玦輕笑了一下,開始在老闆介紹下挑選衣服。
每一樣衣服都由老闆和侍應生親手送來,從頭到腳一應俱全。
玦沒什麼要求,他為自己要了一件普通的灰色羊絨大衣,然後說:“可以了。”
老闆說:“我們還有一百五十多套,沒給您看……”
玦說:“就這件。”
他的聲音仍然沙啞,但透着素來的堅定和不容置疑。
老闆被高危實驗體的氣場震住,根本不敢多說話,隻能求助地看向荊榕。
荊榕說:“再買幾套吧,我來挑幾套,我們可能會遇到各種不同的地理環境和氣候。”
老闆如獲大赦,開始細緻給荊榕介紹每一件衣服的裁剪和設計。
荊榕很仔細聽着,轉了一圈,挑了幾件,配得很周全。
他給他選了一套冬季的獵裝,很簡單的樣式,咖色的鹿皮外衣夾克,裡襯是天鵝絨的,極其溫暖柔軟,收腰流暢,肩袢紋着低調奢華的暗繡。

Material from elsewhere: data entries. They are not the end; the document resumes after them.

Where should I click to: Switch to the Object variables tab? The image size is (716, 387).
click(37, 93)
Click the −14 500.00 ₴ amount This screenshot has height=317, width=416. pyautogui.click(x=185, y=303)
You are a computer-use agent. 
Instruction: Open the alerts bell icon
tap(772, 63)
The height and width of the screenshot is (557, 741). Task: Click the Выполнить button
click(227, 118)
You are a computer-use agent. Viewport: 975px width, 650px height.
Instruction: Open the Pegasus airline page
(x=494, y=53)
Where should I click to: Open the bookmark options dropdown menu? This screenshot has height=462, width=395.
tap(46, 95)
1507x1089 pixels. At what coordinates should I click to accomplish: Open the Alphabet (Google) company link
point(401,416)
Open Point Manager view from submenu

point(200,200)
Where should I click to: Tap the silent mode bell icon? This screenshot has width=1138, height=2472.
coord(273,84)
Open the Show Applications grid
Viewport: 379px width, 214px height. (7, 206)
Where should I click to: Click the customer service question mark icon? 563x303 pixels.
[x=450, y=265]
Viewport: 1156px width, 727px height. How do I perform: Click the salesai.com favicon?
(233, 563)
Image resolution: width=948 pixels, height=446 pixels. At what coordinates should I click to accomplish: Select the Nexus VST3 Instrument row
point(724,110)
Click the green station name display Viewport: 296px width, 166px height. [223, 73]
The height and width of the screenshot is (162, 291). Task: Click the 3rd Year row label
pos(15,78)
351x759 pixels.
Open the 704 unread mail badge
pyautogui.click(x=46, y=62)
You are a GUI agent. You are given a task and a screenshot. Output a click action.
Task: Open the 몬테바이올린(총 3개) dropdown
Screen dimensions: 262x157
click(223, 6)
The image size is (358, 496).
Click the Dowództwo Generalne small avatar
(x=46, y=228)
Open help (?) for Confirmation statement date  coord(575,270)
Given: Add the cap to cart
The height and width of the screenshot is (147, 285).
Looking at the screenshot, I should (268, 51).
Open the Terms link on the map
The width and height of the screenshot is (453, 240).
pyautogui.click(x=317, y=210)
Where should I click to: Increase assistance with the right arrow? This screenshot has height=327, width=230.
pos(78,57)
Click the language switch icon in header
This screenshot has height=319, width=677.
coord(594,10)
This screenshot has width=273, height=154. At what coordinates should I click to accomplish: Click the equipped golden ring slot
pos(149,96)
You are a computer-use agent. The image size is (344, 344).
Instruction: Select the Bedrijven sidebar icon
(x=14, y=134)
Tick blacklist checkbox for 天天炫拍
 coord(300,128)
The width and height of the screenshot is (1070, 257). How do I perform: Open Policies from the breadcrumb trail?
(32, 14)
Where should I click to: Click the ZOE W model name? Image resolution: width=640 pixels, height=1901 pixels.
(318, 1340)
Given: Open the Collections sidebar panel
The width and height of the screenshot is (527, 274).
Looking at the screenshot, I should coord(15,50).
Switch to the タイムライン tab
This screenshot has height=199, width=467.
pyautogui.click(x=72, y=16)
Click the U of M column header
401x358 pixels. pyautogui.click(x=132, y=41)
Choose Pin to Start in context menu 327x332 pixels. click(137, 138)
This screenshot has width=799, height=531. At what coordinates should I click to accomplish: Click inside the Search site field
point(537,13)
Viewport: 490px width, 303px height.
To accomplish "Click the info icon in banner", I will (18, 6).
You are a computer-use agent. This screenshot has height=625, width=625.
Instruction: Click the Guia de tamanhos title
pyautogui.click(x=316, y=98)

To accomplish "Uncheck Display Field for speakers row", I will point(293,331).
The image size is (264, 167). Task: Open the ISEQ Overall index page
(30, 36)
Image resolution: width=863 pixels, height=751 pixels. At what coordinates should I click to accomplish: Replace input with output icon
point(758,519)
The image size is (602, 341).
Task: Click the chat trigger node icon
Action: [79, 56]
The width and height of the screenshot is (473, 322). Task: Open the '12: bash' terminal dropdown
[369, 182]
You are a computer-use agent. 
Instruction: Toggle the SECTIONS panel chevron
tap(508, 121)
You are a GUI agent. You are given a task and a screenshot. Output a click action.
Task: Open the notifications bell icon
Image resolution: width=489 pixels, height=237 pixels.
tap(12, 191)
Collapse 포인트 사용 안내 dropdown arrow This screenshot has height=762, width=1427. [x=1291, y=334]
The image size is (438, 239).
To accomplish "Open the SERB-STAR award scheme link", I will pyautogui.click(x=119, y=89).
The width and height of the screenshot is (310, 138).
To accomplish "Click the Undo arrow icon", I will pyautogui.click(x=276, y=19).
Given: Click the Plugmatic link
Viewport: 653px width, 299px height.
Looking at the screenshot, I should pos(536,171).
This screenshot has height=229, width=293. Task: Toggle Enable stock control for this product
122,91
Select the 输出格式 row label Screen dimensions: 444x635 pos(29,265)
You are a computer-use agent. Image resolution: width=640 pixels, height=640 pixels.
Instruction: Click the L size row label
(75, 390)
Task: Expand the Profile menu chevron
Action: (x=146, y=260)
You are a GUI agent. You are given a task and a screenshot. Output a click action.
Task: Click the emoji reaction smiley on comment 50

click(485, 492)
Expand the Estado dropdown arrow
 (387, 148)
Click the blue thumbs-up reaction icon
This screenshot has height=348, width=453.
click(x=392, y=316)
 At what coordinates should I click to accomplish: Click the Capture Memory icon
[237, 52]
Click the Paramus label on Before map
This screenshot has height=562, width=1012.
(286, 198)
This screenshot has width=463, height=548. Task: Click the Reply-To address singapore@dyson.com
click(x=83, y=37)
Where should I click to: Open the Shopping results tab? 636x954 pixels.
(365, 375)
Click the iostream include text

老闆搓手問道:“鬥篷呢?冬天來了,要是外出,一件暖和的鬥篷會讓您免受風寒之苦。”
沒等荊榕說話,玦說:“我不需要别的鬥篷。”
他正穿着他的白鬥篷,湛藍的眼睛看着荊榕,似乎隻有這一點無法讓步。
荊榕伸手過去,摸了摸鬥篷的一角。
玦沒有意見,讓他摸了。
這件鬥篷很薄,玦就是穿着這樣的鬥篷踏過冰雪。
荊榕沒有堅持,他問老闆:“還有兔絨嗎?隻要極地兔絨,白色的。”
老闆說:“已經為您從全程緊急調來了一箱,是王室還沒來得及用的皮毛。”
荊榕點點頭:“就這些。待會請您幫我送到哨所。”
老闆又看了一眼玦,回頭來問荊榕:“您剛剛選的這些,要試一下嗎?今天店裡最好的裁縫都在,尺寸方便改。”
荊榕回頭看玦。
玦一臉平靜,平靜地寫着他對試衣服完全沒有興趣。
他這輩子隻穿過軍裝和實驗體的囚服,對衣服的要求極其簡單:能穿。
荊榕于是說:“不用了。”
他站在那裡,視線掠過獵裝馬甲的腰縫,指了一下:“這裡寬了,稍微改小一寸。”
老闆的眼神忽而變得若有所思起來:“腰嗎?”
荊榕沒有注意看老闆的臉,又看向褲子的收腰,回憶着那天看到的大概比例:“這裡也一樣,腰要收,臀圍需要更大一些。”
玦平靜無波的臉忽而變得通紅。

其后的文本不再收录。